La información de la justicia terminaba diciendo que Lorenzo Daza no abandonó a San Juan de la Ciénaga a fines del siglo anterior en busca de mejores aires para el porvenir de su hija, como a él le gustaba decir, sino por haber sido sorprendido en la próspera industria de mezclar tabaco de importación con papel picado, y de un modo tan hábil, que ni los fumadores refinados notaban el engaño. También se revelaban sus vínculos con una empresa clandestina internacional, cuya actividad más fructífera a fines del siglo anterior había sido la introducción ilegal de chinos desde Panamá. En cambio, el sospechoso negocio de mulas, que tanto había dañado su reputación, parecía ser el único honesto que había tenido jamás.
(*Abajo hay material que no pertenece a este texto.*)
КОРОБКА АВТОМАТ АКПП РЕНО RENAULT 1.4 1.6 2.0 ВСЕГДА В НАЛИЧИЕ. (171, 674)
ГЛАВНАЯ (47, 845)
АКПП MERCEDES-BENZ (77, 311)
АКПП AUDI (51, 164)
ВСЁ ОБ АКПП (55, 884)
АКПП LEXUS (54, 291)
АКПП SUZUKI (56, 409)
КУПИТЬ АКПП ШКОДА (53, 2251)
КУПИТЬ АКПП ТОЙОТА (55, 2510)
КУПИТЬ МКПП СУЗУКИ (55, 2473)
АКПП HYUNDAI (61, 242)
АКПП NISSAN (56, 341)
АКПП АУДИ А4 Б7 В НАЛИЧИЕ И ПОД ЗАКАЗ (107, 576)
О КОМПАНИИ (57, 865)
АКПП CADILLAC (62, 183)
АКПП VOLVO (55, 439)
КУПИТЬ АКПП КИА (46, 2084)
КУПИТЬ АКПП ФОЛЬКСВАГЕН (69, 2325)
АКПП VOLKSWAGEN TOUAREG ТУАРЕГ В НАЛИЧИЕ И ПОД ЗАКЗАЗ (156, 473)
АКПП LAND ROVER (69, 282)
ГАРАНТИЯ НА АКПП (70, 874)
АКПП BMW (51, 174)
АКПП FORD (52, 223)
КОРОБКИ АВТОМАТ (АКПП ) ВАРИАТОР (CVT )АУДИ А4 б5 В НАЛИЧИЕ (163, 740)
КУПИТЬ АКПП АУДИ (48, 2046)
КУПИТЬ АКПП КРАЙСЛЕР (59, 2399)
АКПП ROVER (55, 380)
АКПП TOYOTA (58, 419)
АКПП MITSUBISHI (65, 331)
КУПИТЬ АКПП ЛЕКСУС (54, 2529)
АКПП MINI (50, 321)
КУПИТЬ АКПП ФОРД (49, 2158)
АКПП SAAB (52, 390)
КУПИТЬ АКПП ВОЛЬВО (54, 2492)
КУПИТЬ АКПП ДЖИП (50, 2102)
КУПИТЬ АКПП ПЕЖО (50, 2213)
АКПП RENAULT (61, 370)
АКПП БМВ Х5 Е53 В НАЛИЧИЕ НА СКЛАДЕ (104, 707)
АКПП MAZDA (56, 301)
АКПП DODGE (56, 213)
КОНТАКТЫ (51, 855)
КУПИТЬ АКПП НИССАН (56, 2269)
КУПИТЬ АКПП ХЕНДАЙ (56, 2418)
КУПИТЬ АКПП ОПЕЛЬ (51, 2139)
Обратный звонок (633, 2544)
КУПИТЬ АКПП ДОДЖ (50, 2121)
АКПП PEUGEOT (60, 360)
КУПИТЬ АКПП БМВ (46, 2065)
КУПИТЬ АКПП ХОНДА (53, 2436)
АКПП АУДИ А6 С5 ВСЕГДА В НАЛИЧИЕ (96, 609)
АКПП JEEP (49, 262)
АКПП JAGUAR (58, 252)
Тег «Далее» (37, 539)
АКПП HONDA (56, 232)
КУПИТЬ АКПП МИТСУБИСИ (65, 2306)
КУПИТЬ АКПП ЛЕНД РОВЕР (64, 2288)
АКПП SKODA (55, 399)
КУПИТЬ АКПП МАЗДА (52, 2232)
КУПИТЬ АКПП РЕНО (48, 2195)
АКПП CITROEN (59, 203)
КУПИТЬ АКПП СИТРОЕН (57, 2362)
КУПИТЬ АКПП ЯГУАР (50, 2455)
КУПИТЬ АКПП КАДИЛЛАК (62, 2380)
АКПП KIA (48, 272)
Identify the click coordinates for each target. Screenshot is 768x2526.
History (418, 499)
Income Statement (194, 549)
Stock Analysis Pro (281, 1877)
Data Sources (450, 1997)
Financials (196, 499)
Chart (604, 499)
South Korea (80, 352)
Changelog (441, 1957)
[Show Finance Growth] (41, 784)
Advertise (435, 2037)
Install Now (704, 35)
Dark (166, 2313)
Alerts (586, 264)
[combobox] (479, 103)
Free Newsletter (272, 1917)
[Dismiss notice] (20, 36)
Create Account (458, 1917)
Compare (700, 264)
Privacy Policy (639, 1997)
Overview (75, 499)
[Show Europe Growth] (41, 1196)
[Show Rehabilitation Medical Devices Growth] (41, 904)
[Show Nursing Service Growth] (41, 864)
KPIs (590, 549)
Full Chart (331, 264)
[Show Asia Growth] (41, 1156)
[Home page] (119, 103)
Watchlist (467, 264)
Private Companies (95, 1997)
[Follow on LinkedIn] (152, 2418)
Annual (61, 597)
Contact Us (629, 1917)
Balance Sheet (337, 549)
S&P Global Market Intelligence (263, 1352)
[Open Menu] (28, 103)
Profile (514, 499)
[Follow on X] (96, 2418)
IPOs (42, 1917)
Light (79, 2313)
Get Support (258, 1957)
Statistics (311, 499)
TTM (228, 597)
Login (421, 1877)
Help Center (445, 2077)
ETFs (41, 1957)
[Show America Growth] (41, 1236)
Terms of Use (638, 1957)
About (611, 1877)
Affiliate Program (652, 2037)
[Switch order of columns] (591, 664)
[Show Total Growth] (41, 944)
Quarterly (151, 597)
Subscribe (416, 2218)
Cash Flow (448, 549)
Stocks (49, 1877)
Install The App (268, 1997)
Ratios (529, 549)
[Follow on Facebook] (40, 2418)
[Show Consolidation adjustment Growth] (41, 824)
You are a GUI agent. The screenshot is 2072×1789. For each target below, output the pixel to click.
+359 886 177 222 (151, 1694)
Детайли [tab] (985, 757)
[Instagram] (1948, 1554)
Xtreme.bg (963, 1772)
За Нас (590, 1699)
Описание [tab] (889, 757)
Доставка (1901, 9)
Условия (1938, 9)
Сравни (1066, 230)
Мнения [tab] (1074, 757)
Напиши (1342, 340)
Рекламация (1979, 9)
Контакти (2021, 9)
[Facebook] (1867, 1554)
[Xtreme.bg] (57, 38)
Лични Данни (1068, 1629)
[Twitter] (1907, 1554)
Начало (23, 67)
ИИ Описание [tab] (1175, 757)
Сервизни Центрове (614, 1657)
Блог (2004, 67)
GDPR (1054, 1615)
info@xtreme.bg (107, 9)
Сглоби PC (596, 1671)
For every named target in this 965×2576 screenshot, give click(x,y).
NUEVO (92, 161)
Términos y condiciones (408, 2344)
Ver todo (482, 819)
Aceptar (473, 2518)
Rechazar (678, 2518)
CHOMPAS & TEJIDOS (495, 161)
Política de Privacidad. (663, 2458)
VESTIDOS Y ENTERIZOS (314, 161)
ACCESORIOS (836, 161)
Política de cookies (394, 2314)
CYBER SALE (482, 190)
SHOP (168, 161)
Cuando Florentino Ariza abandonó la cama, con la espalda en ascuas y por primera vez con un bastón de carreto en lugar del paraguas, su primera salida fue a la casa de Fermina Daza. La encontró desconocida, con los estragos de la edad a flor de piel, y con un resentimiento que le había quitado los deseos de vivir. El doctor Urbino Daza, en dos visitas que le hizo a Florentino Ariza durante su exilio, le había hablado de la consternación que le causaron a su madre las dos publicaciones de La justicia. La primera le provocó una rabia tan insensata por la infidelidad del marido y la traición de la amiga, que renunció a la costumbre de visitar el mausoleo familiar un domingo de cada mes, porque la sacaba de quicio que él no pudiera oír dentro del cajón los improperios que quería gritarle: se peleó con el muerto. A Lucrecia del Real le mandó a decir, con quien quisiera decírselo, que se conformara con el consuelo de haber tenido al menos un hombre entre la tanta gente que pasó por su cama. De la publicación sobre Lorenzo Daza no era posible saber qué la afectaba más, si la publicación misma, o el descubrimiento tardío de la verdadera identidad de su padre. Pero una de las dos, o ambas, la habían aniquilado. El cabello color de acero limpio, que tanto ennoblecía su rostro, parecía entonces de hilachas amarillas de maíz, y los hermosos ojos de pantera no recobraban el brillo de antaño ni con el esplendor de la rabia. La decisión de no seguir viviendo se le notaba en cada gesto. Hacía mucho tiempo que había renunciado al hábito de fumar, encerrada en el baño o en cualquier otra forma, pero reincidió por primera vez en póblico y con una voracidad desenfrenada, al principio con cigarrillos que ella misma liaba, como le había gustado siempre, y luego con los más ordinarios que se encontraban en el comercio, porque ya no tuvo tiempo ni paciencia para enrollarlos. Un hombre que no fuera Florentino Ariza se hubiera preguntado qué podía depararles el porvenir a un anciano como él, cojo y con la espalda abrasada de peladuras de burro, y a una mujer que ya no ansiaba otra felicidad que la de la muerte. Pero él no. Él rescató una lucecita de esperanza entre los escombros del desastre, pues le pareció que la desgracia de Fermina Daza la magnificaba, la rabia la embellecía, el rencor contra el mundo le había devuelto el carácter cerril de los veinte años.